7 Reasons to Journal

I did not consider journaling until my ninth birthday when my neighbors gave me a small, pink book with the word “diary” printed on its spine. Getting in the habit of writing was a bit spotty at first but, by the time I filled that book two years after receiving it, I was hooked.

Up until my sophomore year of high school, there were times I would fill a journal in less than a month because I hardly missed a night of writing. My homework load then hardly allowed me to maintain a skeletal outline in Google Docs, but I couldn’t stay away from putting pen to paper.

The latter half of my high school career saw several handwritten entries and much encouragement from me for others to do the same. Journaling is a fantastic way to process, but the happiest year of my life didn’t call for much of that so I fell out of the habit in the months leading up to graduation.

Four weeks into the worst heartbreak I have yet to experience, I mentioned to one of my best friends that I hadn’t journaled in a year. Her jaw dropped and she promptly encouraged me to get back in the habit, reminding me of all the benefits I had once shared with her.

What’s the big deal? Why take time to write about what’s going on in your life? There are several reasons.

#7 — Allows you to time travel

Journal entries, like pictures, are return tickets to moments otherwise gone. Reliving memories through the words of my past self is one activity I rarely fail to enjoy. I love recounts of simpler times and running into younger versions of my friends.

There was a time I could pretty much be given a date anywhere between 2015 and 2019 and—because of how often I review my detailed journal entries, photo library, and planners—share what happened that day.

Those memories never fail to be a highlight, for better or for worse. Only one friend was creeped out enough to scoot down the bench from me. 😂 Others enjoy the detailed accounts.

#6 — Improves your writing

It takes 10,000 hours to become good at something and journaling will definitely help exercise your writing skills, especially if you journal through school. From middle school on I was able to come home and directly apply the writing techniques or vocabulary I learned in class earlier that day.

From a physical standpoint, practicing your penmanship will naturally improve your handwriting. That’s one of the coolest things I love about my journals, flipping through the pages and comparing how my handwriting has changed over time.

#5 — Allows you to see communication failures

Reflecting on your day is good for a number of reasons, but a big one comes with the recollection of conversations you had. Time after time after time, thinking back on exchanges regularly causes me to realize what so-and-so was actually saying and/or how I then did not respond appropriately.

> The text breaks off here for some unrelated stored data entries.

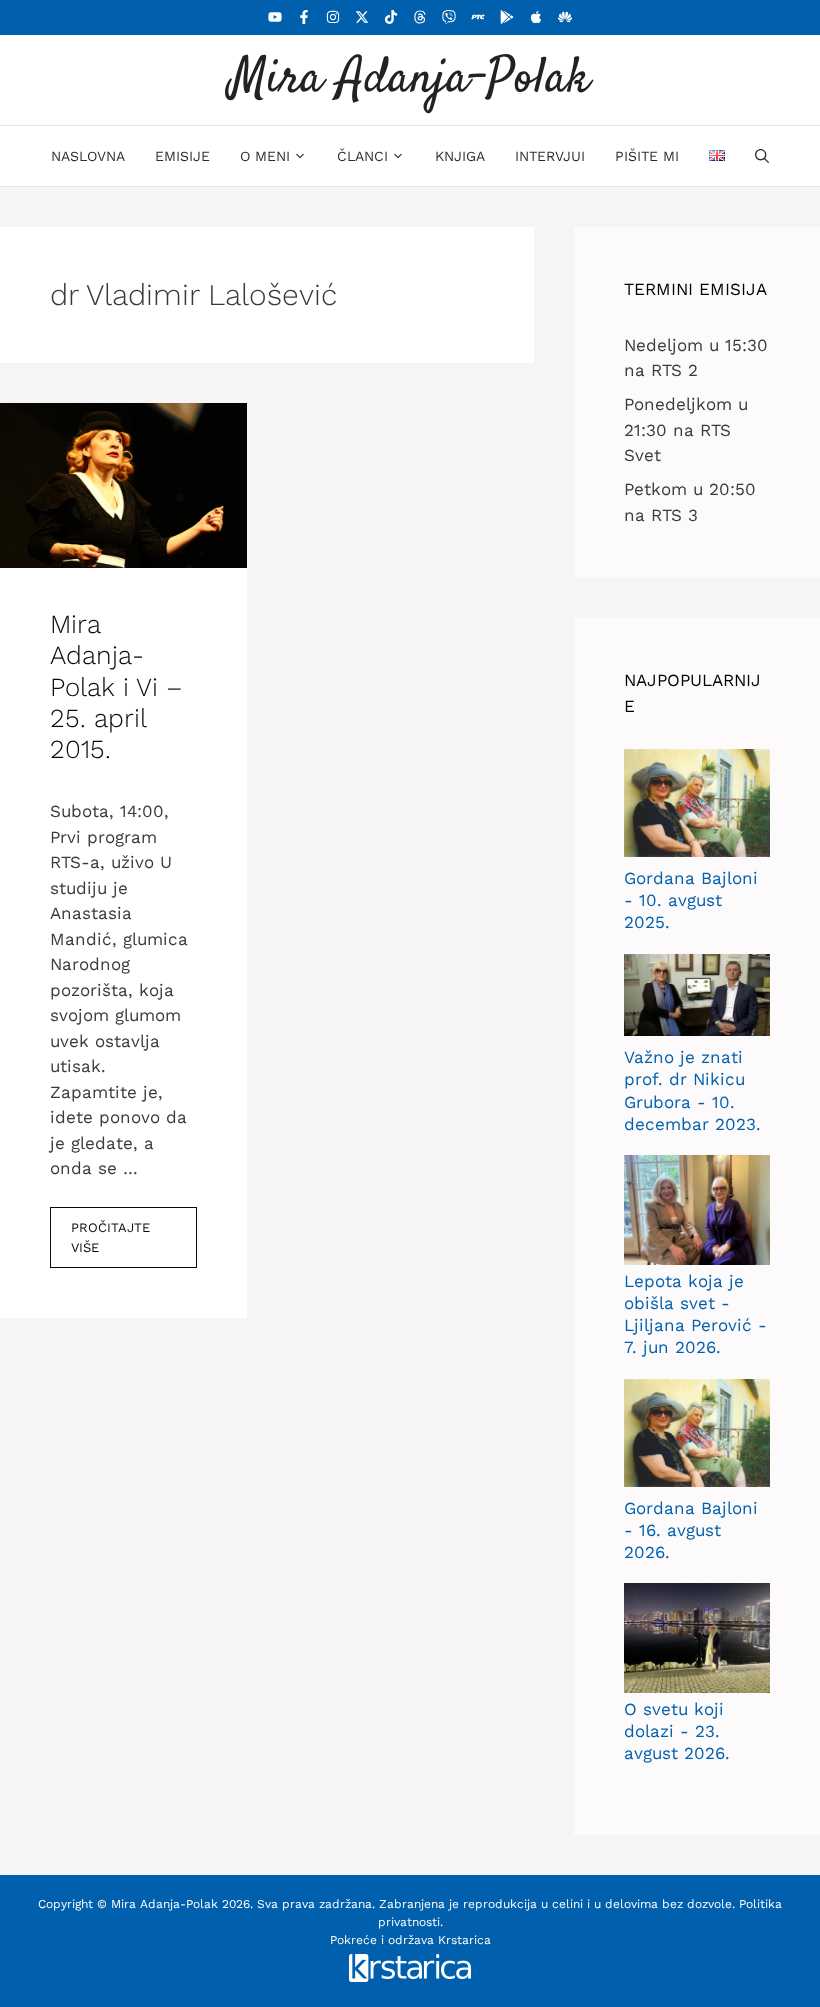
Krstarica (464, 1940)
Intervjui (550, 156)
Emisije (182, 156)
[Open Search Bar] (762, 156)
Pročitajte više (110, 1237)
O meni (265, 156)
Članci (362, 156)
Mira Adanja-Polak (410, 79)
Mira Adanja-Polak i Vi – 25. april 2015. (116, 686)
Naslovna (88, 156)
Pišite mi (647, 156)
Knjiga (460, 156)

This has happened enough to change how I approach conversations to begin with. I am quicker to listen, think more, and make connections sooner than I have in the past. If you get in the habit of recording conversations word for word, you will also become a better listener.

#4 — Quiets your mind

There have been many times my thoughts have seemed like hyper-active demons running around my mind in such a blur I can’t think straight. Writing identifies each culprit and allows me to see the simplicity of what initially seemed like a stressful situation.

In a world full of anxiety and dominated by hurry sickness, slowing down to think allows you to get a handle on what can often seem overwhelming. More importantly, you need to quiet your mind to hear the Holy Spirit (the real beauty of silence).

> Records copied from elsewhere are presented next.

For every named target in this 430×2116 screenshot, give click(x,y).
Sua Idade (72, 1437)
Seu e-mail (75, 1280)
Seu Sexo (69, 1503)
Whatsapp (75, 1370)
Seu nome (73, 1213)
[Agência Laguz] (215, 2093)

#3 — Helps solidify what you believe

For the first ten years of my journaling career, I primarily recounted my day. After compiling the facts, I often recorded my opinions and reflected on events in a philosophical or theological manner. This additional writing allowed me to nail down precisely what I believe.

“I write because I don’t know what I think until I read what I say.”

-Flannery O’Connor

This is the case even more so as of late, which I elaborate on in point number one.

#2 — Allows you to see the bigger picture

One of the most wonderful things about journaling is you can look back and identify patterns you couldn’t see in the details of day-to-day life. This is hugely encouraging to me as I often feel like I do not embody the growth so essential to progressive sanctification. The stark contrast between older entries and who I am today tells a different story.

Aside from character development, you get a first-hand testimony of how God has been working in your life all this time. He was with you then as He is with you now and will continue to be with you in the future (Matt 28:20b).

“I’ve seen You move, You move the mountains / And I believe I’ll see You do it again / You made a way, where there was no way / And I believe I’ll see You do it again”

-Elevation Worship, “Do It Again”

#1 — Strengthens your faith

I walked through a dense and foggy wood in college as God brought me to a place where the only truths I had to hold on to were those about who He says He is and who I am because of that. Yet learning contentment with that knowledge was hard, so I journaled.

I wrote down my deepest fears, the intensity of my emotions, the numbness of losing sight of one’s identity…and how good I still felt God to be through it all. In that season where God was squeezing me, truths of His character spilled onto the pages of my journal.

“When you’re trying to learn from the Lord and you feel an impression from the Spirit, it’s important to make a note so it will not be forgotten.”

-Gene Cook

Now whenever I find myself again facing darkness, I often read through those entries and am encouraged by their testimony, which in turn fuels me to continue blogging here and sharing about He’s done.